The investigation is being led by the Southern District of Ohio Financial and Electronic Crimes Task Force, a partnership that includes the U.S. Secret Service, Ohio Bureau of Criminal Identification and local law enforcement agencies, including West Carrollton police. They are working with Ohio EPA on this case.
“The U.S. Secret Service, as a matter of policy, does not comment on active investigations,” said Kevin Dye, a spokesman for the Secret Service.
Rauch has faced accusations of mishandling fill material before. Rauch had all his contracts with the city of Dayton terminated in 2014 and didn’t do work for the city for several years after the city found Rauch’s workers used improper fill material after home demolitions, a Dayton Daily News investigation found last year.
Rauch has since resumed contracting with the city and was paid $267,320 for work in 2016 and 2017.
He was also involved in a legal battle with the company that was supposed to redevelop the former Dayton Daily News building, which resulted in Rauch getting ownership of the land and selling it to the city for $450,000.
West Carrollton site still closed
More than 30 tons of illegal materials were removed from West Carrollton-owned property that the city was allowing four contractors — including Rauch — to use for dumping in 2016.
Health officials closed the 30-acre site at 4000 Hydraulic Road in February of that year after the illegal activities were discovered. A criminal investigation followed.
“They were one of the four” contractors, West Carrollton City Manager Brad Townsend said of Rauch. “We suspected it was one of the four that were permitted to do that.
“And, according to the investigation, it was Rauch,” he added. “So we’ll see how it shakes out. But we’re pleased that they got to the bottom of it.”
At the time, the city was working to fill the land with legal material to redevelop it for future recreational use.
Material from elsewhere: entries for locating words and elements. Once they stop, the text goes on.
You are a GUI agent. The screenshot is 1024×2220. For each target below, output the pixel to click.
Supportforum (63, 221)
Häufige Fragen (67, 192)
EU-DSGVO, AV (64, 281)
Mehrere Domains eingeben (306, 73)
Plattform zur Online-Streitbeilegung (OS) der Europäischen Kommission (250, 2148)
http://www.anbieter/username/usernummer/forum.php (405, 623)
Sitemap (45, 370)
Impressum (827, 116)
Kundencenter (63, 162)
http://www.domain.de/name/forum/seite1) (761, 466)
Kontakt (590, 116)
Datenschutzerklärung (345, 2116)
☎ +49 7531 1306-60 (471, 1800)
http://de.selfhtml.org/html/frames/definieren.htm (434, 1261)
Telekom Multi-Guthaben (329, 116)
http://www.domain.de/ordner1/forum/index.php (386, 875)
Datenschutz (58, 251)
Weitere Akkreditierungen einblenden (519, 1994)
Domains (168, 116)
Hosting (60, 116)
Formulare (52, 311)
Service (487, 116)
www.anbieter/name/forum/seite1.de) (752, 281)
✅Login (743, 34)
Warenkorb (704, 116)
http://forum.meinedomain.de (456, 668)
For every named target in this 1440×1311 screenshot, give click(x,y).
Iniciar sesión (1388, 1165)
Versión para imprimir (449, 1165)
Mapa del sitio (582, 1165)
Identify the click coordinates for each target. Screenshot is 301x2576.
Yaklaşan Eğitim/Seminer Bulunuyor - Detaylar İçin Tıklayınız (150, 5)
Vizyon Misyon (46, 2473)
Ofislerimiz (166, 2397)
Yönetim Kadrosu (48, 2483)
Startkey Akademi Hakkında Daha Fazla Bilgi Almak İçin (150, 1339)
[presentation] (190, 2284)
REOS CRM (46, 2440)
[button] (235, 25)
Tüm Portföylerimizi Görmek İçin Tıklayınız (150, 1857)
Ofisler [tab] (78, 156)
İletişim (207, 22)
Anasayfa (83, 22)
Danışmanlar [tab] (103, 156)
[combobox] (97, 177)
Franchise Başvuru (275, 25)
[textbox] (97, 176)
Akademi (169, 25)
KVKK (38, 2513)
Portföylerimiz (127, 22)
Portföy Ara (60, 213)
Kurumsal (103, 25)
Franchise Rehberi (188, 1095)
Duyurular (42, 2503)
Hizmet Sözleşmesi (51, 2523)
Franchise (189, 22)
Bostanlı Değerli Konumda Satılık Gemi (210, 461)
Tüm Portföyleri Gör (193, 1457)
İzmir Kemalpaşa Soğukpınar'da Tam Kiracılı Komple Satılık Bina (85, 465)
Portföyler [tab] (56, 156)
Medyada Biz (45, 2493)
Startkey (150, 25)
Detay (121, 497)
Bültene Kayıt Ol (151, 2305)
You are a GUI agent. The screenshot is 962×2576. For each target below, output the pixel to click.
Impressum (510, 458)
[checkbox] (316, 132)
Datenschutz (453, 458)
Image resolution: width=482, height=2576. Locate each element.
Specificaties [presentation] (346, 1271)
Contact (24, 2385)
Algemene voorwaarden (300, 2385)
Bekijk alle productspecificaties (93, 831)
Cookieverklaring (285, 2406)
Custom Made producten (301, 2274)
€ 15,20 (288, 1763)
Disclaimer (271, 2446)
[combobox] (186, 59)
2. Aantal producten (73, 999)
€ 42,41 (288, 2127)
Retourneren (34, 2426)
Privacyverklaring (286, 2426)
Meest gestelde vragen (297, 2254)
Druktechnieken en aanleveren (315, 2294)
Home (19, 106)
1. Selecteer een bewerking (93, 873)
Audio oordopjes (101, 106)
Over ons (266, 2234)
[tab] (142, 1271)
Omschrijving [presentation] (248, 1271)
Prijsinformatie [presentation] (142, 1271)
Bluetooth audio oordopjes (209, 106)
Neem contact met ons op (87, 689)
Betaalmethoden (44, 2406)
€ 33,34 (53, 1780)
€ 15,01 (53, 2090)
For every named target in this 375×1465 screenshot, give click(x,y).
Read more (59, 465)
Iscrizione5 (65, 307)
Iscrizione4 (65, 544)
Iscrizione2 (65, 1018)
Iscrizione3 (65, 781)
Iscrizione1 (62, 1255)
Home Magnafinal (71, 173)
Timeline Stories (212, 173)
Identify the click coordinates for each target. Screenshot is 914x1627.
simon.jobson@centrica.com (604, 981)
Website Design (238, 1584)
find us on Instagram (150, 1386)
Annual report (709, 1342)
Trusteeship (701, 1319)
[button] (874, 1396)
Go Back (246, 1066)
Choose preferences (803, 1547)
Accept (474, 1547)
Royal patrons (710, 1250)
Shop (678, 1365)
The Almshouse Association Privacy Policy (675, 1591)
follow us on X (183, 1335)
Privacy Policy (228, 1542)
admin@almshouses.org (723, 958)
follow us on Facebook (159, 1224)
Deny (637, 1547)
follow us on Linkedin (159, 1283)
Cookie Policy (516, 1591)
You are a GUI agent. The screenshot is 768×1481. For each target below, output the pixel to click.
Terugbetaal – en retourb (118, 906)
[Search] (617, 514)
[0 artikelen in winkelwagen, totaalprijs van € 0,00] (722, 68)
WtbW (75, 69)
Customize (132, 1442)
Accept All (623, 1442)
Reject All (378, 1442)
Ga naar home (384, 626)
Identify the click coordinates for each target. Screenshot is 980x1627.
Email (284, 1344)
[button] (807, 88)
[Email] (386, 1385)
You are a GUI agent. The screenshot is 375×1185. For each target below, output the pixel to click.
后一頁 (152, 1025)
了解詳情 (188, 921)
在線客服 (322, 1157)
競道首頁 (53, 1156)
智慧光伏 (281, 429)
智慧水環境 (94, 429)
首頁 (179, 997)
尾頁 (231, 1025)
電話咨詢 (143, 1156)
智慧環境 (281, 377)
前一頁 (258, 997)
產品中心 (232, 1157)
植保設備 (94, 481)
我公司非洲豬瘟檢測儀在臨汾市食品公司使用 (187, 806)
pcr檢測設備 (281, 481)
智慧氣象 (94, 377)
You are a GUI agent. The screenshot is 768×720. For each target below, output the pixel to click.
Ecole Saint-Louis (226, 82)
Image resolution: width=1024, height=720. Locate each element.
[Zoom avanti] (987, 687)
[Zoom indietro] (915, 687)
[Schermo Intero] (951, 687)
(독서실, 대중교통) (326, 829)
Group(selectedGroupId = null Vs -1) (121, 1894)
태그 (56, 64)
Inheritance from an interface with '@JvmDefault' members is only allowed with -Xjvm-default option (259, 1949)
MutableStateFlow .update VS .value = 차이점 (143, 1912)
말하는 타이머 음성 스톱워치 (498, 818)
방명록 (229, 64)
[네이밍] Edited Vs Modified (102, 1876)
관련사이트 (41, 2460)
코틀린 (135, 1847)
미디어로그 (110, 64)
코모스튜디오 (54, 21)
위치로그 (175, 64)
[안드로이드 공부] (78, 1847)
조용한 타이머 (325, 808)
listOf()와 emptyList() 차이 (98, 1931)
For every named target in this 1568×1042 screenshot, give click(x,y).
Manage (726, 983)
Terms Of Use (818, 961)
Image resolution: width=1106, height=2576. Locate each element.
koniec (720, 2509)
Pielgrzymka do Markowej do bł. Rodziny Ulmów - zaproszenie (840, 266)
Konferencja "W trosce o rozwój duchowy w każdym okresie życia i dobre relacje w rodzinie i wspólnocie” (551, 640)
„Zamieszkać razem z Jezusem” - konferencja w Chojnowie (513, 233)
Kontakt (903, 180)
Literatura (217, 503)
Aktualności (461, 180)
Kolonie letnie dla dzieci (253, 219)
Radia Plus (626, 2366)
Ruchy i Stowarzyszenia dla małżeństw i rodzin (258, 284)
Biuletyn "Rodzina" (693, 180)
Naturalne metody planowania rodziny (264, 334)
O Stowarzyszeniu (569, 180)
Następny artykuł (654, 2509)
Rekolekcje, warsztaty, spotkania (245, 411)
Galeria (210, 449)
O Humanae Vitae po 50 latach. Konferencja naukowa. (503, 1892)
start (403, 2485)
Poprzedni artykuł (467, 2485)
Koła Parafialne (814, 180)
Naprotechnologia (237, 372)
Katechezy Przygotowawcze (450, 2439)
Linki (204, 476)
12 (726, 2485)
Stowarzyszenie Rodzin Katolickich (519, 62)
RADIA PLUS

The city initially estimated clean-up costs to be between $350,000 and $700,000.
However, it paid about $6,600 to Ohio Operating Engineers for the project after that company basically volunteered time and services, Townsend said.
The city also invested about $45,000 in security at the Hydraulic Road site, and is looking to recoup all costs associated with clean up and security work, Townsend said.
The site has never reopened to the public, he added.